Dans le cas de la Bulgarie, au cours des dernières années, le pays a accepté relativement peu de réfugiés fuyant les conflits, tout en érigeant des barrières pour décourager l'immigration. Les remarques de M. Petkov ont suscité une réaction immédiate des critiques qui l'ont accusé d'appliquer un double standard humanitaire, en donnant la priorité à l'aide aux chrétiens blancs plutôt qu'à la responsabilité collective de l'Europe d'aider les autres personnes souffrant de privations et d'abus similaires. En avril 2020, la Cour européenne de justice a jugé que la Pologne, la Hongrie et la République tchèque n'avaient pas respecté leur part d'un accord de l'Union européenne visant à répartir entre leurs pays 160 000 demandeurs d'asile qui s'étaient rendus en Grèce et en Italie.
« Quelle honte », a ainsi écrit sur Twitter Theodora Dragostinova, professeur d'histoire associé à l'Ohio State qui étudie l'Europe de l'Est « Incroyable de la part du prodige éduqué à Harvard en quête d'élever le standing international du pays ».
Quelle honte, aussi, en France.

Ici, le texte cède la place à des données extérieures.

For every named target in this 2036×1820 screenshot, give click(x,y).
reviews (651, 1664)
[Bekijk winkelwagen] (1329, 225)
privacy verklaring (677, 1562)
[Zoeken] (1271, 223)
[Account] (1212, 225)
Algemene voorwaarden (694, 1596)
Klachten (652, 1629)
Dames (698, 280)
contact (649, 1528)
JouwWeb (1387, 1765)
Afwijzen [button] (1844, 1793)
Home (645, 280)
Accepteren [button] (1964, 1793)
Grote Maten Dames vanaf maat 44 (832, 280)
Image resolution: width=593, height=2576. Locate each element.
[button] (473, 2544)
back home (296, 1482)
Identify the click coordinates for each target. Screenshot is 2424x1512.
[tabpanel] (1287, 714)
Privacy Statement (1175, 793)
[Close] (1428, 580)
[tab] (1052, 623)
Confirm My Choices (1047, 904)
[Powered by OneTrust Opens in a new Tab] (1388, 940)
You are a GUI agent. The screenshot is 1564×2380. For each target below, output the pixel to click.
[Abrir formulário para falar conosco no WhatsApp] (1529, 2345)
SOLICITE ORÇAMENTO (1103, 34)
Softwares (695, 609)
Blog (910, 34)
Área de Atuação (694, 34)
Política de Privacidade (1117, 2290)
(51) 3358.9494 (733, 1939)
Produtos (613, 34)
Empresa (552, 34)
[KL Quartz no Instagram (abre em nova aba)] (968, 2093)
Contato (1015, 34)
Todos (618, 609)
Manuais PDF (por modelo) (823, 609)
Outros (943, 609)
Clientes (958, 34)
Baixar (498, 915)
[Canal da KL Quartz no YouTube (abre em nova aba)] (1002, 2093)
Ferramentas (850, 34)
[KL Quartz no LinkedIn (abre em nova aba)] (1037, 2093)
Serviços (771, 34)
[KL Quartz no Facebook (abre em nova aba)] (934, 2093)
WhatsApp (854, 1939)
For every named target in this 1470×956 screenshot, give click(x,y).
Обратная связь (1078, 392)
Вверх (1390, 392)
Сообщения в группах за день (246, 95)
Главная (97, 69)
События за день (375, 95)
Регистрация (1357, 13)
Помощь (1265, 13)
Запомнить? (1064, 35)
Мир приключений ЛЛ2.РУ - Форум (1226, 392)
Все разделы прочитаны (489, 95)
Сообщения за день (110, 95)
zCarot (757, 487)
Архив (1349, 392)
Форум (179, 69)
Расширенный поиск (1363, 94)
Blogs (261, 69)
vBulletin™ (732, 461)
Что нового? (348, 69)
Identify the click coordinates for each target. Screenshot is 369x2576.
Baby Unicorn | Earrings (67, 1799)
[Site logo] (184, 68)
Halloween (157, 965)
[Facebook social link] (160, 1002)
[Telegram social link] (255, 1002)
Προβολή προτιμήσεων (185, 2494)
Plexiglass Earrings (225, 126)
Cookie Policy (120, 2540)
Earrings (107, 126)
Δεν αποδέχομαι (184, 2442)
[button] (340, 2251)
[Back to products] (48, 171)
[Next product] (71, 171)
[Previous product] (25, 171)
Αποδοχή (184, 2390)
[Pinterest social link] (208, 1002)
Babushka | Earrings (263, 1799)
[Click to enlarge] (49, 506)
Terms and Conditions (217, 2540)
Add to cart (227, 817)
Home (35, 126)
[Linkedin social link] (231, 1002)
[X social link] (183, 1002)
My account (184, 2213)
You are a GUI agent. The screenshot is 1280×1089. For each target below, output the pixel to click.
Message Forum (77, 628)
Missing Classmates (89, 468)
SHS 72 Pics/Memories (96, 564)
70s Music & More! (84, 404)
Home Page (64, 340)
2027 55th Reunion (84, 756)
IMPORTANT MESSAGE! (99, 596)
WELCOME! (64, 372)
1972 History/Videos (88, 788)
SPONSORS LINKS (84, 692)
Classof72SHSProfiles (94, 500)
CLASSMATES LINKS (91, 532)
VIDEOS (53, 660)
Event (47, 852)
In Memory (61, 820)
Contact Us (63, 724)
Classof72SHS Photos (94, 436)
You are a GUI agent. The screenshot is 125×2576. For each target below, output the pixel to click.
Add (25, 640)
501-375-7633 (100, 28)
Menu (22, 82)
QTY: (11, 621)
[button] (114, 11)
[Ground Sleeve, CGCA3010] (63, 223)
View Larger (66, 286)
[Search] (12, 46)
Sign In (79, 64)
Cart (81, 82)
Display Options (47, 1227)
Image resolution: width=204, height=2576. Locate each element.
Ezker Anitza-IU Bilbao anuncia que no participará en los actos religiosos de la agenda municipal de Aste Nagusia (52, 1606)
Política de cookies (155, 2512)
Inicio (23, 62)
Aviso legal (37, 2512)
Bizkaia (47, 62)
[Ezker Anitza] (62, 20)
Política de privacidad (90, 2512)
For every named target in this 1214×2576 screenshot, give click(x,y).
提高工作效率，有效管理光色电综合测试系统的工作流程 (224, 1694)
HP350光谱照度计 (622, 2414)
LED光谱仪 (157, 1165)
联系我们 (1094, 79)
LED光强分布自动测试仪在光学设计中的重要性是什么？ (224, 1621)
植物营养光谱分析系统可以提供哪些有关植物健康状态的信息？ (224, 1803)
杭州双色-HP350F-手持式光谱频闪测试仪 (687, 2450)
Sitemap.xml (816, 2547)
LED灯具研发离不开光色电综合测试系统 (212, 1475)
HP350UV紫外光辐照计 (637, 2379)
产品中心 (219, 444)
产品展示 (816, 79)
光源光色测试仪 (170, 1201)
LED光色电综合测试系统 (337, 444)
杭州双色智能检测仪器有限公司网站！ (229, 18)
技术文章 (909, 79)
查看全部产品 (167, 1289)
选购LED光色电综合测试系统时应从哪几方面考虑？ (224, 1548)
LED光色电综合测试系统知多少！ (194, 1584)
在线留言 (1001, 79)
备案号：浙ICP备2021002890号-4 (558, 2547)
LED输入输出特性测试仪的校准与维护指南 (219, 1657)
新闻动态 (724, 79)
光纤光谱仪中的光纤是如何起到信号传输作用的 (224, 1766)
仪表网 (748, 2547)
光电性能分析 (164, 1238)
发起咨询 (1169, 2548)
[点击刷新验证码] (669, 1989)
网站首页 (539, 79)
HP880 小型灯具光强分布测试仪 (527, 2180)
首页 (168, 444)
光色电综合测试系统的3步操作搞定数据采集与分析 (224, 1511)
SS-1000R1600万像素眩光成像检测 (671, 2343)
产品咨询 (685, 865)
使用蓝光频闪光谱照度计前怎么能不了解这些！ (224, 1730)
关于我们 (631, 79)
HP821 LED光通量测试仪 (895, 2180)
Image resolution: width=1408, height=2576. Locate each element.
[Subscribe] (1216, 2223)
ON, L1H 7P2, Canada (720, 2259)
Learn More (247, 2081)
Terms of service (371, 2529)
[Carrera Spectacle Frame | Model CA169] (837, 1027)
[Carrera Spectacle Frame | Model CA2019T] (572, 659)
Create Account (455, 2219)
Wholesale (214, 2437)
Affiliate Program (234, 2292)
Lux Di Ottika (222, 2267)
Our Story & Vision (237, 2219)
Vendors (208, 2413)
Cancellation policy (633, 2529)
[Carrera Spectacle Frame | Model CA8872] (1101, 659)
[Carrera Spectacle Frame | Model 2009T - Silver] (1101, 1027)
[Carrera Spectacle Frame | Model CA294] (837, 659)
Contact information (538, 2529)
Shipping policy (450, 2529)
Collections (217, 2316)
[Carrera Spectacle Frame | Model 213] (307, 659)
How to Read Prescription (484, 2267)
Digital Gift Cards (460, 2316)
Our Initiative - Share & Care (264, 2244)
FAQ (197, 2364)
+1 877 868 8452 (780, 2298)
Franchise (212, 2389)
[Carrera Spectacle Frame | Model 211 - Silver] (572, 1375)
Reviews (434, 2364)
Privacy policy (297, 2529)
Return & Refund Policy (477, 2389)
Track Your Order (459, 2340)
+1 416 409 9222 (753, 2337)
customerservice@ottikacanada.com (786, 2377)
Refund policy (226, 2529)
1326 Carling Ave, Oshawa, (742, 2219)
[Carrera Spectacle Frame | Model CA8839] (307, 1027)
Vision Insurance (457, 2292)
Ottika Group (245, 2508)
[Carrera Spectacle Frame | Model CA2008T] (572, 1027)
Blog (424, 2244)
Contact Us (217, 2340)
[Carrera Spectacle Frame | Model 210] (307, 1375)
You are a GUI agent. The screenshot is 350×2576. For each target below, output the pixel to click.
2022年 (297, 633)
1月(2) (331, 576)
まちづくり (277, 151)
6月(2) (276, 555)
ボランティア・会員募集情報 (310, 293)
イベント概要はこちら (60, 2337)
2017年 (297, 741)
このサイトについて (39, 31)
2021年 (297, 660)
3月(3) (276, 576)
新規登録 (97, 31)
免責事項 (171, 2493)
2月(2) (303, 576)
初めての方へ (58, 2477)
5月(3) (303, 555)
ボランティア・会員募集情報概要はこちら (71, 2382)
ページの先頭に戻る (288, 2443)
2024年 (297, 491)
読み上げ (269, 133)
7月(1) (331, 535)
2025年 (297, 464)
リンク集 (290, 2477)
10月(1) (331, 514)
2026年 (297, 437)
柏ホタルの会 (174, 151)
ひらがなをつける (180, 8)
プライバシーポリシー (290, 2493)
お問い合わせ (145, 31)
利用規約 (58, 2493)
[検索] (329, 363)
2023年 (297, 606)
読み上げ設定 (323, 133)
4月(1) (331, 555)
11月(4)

Les récents propos de Jean-Louis Bourlanges, Président de la commission des Affaires étrangères de l'Assemblée nationale, vantant, à propos des réfugiés ukrainiens à venir, « une immigration de grande qualité dont on pourra tirer profit » (Lire sur mon blog Mediapart), n’ont suscité la moindre indignation au sein de la classe politique. Donc, dans la France de 2022, la déclaration parfaitement discriminatoire d’un haut responsable de l’Assemblée nationale semble passer comme une lettre à la poste.
Pourtant, partout en France, la solidarité s’organise (article à venir). Avec d’ores et déjà, des bémols. Sans surprise, Franck Briffaut, le maire (extrême droite) de Villers-Cotterêts, dans l’Aisne, indique que sa commune (11.000 habitants) « n’a pas beaucoup de structure pour accueillir des réfugiés » et qu’il n’acceptera d’accueillir des familles de réfugiés que si le Préfet s’engage à ce que « les personnes qui fuient les combats regagnent leur pays ensuite ».
Faut-il rappeler que le droit d’asile n’est pas à géométrie variable ? Apparemment, oui.